Question

In how many ways can $5$ boys and $5$ girls sit in a circle so that no two boys sit together?
$
  A.\;5!\; \times \;5! \\
  B.\;4!\; \times \;5! \\
  C.\;\dfrac{{5!\; \times \;5!}}{2} \\
 $
$D.$ None of these

Answer 1

Hint: In this we apply the concept of circular permutation i.e. the number of circular permutations of $m$ things of first kind , $n$ things of second kind, such that no two things of second kind come together is $\left( {m - 1} \right)!\; \times \;{}^m{P_n}$ ways.

Complete step-by-step answer:

According to the question we have to find out how many ways can $5$ boys and $5$ girls can sit in a circle so that no two boys sit together.

Hence , what we have to do first is to fix the alternate position of girls as shown in the figure .

Five girls can be seated around the circle in $\left( {5 - 1} \right)! = 4!$

Five boys can be seated in five – vacant places for $5!$.

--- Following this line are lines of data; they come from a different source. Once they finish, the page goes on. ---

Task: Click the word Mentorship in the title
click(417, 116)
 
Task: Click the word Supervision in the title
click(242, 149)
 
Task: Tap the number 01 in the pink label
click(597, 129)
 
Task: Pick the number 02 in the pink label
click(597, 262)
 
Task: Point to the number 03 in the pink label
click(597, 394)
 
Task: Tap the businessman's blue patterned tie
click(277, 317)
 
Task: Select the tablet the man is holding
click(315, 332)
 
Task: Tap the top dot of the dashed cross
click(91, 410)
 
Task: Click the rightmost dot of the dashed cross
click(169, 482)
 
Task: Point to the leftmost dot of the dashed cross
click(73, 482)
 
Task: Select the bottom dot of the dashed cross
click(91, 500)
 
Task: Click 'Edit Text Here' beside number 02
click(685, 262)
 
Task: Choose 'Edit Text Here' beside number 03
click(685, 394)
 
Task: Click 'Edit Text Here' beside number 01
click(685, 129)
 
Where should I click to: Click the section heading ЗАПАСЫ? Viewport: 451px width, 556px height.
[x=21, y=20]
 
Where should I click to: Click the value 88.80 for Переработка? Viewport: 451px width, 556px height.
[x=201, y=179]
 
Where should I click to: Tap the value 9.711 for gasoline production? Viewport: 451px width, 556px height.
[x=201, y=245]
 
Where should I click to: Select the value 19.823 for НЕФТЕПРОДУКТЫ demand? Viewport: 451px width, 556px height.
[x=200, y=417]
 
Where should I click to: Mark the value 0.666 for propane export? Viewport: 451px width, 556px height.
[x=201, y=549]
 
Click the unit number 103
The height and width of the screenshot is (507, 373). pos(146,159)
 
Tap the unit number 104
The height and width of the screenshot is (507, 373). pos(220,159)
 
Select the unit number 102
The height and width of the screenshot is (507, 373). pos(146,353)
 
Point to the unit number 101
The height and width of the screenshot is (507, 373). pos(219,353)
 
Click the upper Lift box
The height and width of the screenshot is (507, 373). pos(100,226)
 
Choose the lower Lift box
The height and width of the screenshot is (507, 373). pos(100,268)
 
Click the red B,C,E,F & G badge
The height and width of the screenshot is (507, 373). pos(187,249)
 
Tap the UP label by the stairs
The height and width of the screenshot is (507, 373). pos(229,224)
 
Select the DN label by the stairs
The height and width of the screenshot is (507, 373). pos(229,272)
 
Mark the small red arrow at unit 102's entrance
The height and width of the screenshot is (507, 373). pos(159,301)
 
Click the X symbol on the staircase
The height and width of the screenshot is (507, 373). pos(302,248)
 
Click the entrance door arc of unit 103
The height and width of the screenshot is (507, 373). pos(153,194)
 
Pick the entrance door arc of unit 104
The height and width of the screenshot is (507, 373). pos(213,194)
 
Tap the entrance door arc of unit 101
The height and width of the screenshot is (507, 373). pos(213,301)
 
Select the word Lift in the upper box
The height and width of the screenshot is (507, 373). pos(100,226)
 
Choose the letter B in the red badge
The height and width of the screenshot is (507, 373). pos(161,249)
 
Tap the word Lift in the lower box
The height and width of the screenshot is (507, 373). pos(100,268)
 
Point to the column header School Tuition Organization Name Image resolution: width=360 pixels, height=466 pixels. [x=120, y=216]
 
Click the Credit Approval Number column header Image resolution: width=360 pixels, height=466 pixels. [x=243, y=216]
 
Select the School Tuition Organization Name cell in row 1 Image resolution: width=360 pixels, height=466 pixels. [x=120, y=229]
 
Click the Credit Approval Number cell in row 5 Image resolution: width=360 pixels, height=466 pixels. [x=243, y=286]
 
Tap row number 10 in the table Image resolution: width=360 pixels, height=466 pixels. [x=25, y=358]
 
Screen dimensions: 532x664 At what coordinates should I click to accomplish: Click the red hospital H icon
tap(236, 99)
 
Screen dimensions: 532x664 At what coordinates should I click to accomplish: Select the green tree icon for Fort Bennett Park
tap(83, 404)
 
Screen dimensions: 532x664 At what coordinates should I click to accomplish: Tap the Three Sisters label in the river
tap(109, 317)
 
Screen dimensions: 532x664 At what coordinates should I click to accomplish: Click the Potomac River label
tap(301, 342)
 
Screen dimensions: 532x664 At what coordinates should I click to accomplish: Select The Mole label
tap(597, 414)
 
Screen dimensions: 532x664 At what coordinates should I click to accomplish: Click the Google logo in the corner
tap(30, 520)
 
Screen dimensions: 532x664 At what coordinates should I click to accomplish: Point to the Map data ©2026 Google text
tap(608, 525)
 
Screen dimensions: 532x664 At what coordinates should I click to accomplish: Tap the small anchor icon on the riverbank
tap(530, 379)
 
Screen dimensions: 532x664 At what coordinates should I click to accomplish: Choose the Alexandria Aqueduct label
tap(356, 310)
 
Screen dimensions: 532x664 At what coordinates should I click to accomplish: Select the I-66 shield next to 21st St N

$\therefore $ Required number of ways $ = 4!\; \times \;5!$

Note: In such types of questions it is advisable to remember basic concepts of circular permutation that is the number of circular permutations of $n$ different things taken all at a time is $\left( {n - 1} \right)!$, if clockwise or anticlockwise orders are taken as different.